_Short problem a_
Please reproduce the rows from the line with "This screenshot has height=909, width=720." to the line with "coord(408,768)", both ends included, character for character and without the pictures.

_Text extract_
————
The committee chairs also review and discuss the agendas for the meetings in advance of distribution of the agendas and related Board or committee material.
 
 
photodakerson.jpg
Assuming his re-election at the Annual Meeting, the independent directors have elected Daniel F. Akerson to serve as Lead Director upon Mr. Archibald's retirement from the Board following the Annual Meeting. Under the Governance Guidelines, Mr. Akerson also will serve as chairman of the Governance Committee. Mr. Akerson has served on our Board since 2014 and currently chairs our Compensation Committee and has served on the Audit Committee, the Classified Business and Security Committee and the Executive Committee. He is an audit committee financial expert. Mr. Akerson was selected as Lead Director as a result of a selection process
overseen by the Governance Committee which included discussions between the current Lead Director and each of the independent Board members to seek input and reach alignment. These discussions and selection took into account independent directors’ tenures, committee membership experience, understanding and knowledge of the Corporation’s business and strategy, independent judgment, ability to work collegially and build consensus, and willingness and ability to serve in light of the significant time commitment.
Stockholders and other interested parties may communicate with the Lead Director by email at Lead.Director@lmco.com.
 
Executive Sessions
Generally, each meeting agenda of the Board and each committee includes an executive session of the non-management directors. The Governance Guidelines require that at least three Board meetings per year will include an executive session of the non-management directors. In each case, these sessions include a discussion of the performance of the Chairman and CEO. The Lead Director presides during the executive sessions of the Board, and will report the results to the Chairman and CEO on all relevant matters, or invite the Chairman and CEO to join the executive session for further discussion, as appropriate. If the group of non-management directors includes directors who are not independent directors, at least one executive session including only independent directors will be scheduled each year. The respective chairman of each committee presides during the committee executive sessions.
Committees of the Board of Directors
The table on page 18 lists our Board committees, the chairs of each committee, the directors who served on them following the 2018 annual meeting and the number of committee meetings held in 2018. Charters for each committee are available on the Corporation’s website at www.lockheedmartin.com/corporate-governance.
————
_Input data_
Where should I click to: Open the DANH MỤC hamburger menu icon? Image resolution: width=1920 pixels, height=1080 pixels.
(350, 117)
————
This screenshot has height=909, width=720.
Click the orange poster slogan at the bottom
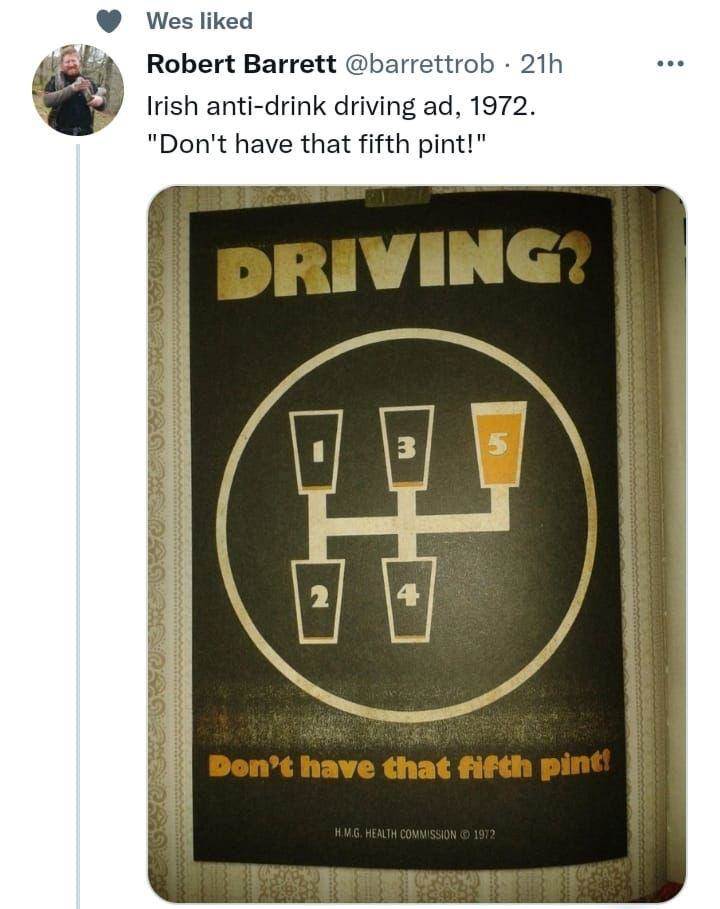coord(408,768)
————
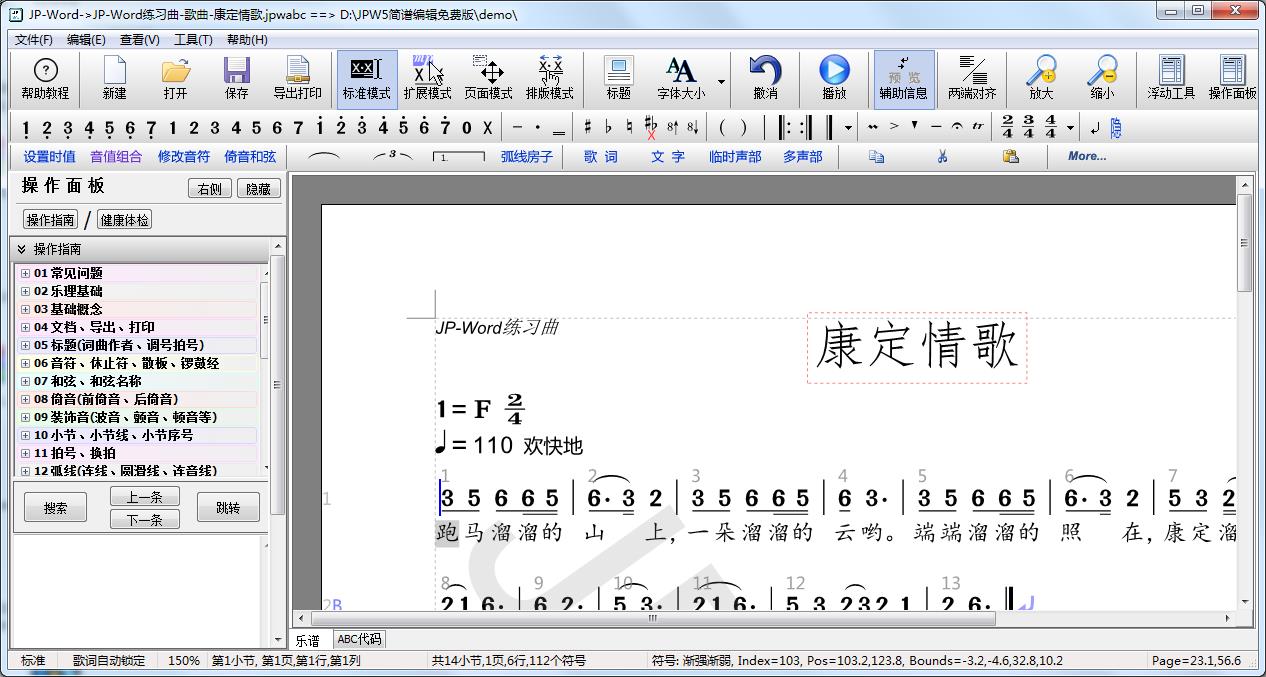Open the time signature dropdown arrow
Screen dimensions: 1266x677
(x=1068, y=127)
————
_Short problem b_
Using the board leadership passage, decide whether each statement agrees with it, answering yes or no and quoting the deciding words: (i) Mr. Akerson has been on the Board since 2014; (ii) the Governance Guidelines require an executive session of the non-management directors at no fewer than four Board meetings a year; (iii) the Lead Director presides during the committee executive sessions.

_Written solution a_
This screenshot has height=909, width=720.
Click the orange poster slogan at the bottom
coord(408,768)

_Written solution b_
(i) Yes: "Mr. Akerson has served on our Board since 2014"
(ii) No: "at least three Board meetings per year will include an executive session of the non-management directors"
(iii) No: "The respective chairman of each committee presides during the committee executive sessions."